To help such creatures and provide other services, the SPA relies on a long and vital chain of generous donors and volunteers. We’re fortunate to have several major donors who give from their hearts, not their heads. Our deepest thanks and appreciation go to them for their continuing generosity.
A most impressive contribution last year came from Doc and Emily Severinsen. His benefit performance, along with Gil and Cartas, helped raise thousands of dollars for the SPA and two other humane groups. An encore is in the works.
Among philanthropies, the San Miguel Community Foundation deserves special mention for its annual grants to the SPA. These major contributions help the organization pay for day-to-day expenses and also major capital projects. A US$5,000 grant last year from SMCF helped with the construction—taking place right now—of a masonry wall around the lot adjacent to the SPA’s main facility, to create a playground for our dogs while they await adoption.
Jim and Kelly Karger get a special citation for carrying many of our mutts—a breed sometimes known as San Miguel Specials—to the US for adoption.
SPA members also help us with their dues. Memberships increased immediately before our members’ meeting earlier this month. We welcome and thank these new members.
Two service providers also deserve recognition. Maritere Dobarganes has helped us cope with documents that needed translation from English into Spanish or vice versa.
Architect Olga Adriana Hernández, a bona fide animal softie, has also assisted us with various projects. She is now helping us design, and we hope build, new quarters for our cats.
Other volunteers are too numerous to thank, but we’ll try to mention a few without sounding like the winners droning on Oscar night.
Kathi Hamblet has been working with our dogs and training them for years. Joan Dipiero and Lou Peca, working in shifts, provide daily nurturing and human contact to cats in order to socialize them and facilitate their adoption. Marie Abercrombie also comes at least once a week to help socialize our sometimes timid or rambunctious dogs.
Other volunteers, such as Rosalie Gower, often foster animals too young to stay by themselves at the SPA. Interested? Keep in mind that a tiny kitten or puppy often requires feedings every two or three hours, round-the-clock.
The list certainly must include Lola Cortina, a veteran “foster mom” now taking care of Chester.
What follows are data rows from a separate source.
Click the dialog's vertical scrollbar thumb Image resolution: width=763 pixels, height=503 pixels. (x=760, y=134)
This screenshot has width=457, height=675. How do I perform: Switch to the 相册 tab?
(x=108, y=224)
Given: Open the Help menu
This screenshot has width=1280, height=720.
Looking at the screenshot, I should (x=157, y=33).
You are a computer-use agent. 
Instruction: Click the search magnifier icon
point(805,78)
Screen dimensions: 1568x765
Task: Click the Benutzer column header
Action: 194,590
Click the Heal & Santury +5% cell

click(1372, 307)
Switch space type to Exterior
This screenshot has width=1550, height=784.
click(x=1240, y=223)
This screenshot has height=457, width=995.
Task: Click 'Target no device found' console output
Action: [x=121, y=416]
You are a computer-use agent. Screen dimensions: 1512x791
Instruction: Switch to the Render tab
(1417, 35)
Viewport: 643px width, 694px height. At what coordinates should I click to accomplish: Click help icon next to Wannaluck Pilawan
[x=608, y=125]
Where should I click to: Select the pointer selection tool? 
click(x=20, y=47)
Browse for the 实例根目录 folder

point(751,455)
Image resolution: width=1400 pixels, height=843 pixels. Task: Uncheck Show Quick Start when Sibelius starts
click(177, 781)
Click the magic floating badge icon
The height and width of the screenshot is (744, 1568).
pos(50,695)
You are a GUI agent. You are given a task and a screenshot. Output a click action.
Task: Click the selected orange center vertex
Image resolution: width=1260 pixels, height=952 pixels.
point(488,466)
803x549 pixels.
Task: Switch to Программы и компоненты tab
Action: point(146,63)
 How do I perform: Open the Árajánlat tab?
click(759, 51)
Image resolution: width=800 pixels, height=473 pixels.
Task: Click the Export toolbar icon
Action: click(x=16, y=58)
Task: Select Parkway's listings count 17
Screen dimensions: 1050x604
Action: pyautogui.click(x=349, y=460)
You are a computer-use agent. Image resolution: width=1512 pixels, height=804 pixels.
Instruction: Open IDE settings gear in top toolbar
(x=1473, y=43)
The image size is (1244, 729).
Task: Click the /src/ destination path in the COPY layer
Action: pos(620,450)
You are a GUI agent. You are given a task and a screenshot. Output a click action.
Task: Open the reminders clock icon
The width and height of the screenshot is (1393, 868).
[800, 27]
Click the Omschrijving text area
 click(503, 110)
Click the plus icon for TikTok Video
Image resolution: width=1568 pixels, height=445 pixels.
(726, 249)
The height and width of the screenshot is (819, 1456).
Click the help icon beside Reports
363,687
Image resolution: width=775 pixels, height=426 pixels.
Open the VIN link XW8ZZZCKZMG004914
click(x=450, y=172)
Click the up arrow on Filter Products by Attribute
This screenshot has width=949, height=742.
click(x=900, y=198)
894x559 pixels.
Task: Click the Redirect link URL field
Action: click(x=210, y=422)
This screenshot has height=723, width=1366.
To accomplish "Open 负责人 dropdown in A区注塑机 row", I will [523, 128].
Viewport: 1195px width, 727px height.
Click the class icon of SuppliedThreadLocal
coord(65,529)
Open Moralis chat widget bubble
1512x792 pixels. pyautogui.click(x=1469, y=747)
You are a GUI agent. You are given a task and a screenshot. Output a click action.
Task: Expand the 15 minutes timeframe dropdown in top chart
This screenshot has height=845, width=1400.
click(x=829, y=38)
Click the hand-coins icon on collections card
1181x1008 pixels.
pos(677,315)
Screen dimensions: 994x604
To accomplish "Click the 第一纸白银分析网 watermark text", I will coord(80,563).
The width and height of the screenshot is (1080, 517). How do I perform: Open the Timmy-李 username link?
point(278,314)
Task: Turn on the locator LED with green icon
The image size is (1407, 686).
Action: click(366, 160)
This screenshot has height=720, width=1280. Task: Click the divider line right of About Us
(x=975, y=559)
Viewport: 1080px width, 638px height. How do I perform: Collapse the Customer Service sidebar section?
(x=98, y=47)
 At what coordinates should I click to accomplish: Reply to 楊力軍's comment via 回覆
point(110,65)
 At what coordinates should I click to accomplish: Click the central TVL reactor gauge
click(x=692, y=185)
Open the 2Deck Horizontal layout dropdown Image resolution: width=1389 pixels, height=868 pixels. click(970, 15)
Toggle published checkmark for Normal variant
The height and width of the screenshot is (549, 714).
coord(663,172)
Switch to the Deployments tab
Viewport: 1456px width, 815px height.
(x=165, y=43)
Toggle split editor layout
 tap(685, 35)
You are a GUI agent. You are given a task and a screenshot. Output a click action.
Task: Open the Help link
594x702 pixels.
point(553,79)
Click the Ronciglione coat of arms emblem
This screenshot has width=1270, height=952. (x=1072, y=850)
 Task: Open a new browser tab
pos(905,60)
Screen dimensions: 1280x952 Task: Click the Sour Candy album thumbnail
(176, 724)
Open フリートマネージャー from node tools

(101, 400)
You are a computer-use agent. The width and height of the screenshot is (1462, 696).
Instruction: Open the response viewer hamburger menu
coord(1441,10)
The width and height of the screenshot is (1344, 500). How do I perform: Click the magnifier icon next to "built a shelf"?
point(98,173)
He seems fine, much quieter than when he first arrived at the SPA, though he is being treated for possible dehydration.
If you want to volunteer, come to the SPA at Los Pinos 7, near the central bus station. If you want to make a donation, we have a mailbox at La Conexión mailing service at Aldama 3 or you may visit www.spasanmiguel.org.
And if you already volunteer or contribute, a heartfelt thanks goes to you from everyone at the SPA—and certainly from Chester.
Alfredo S. Lanier is the Acting Director of the SPA.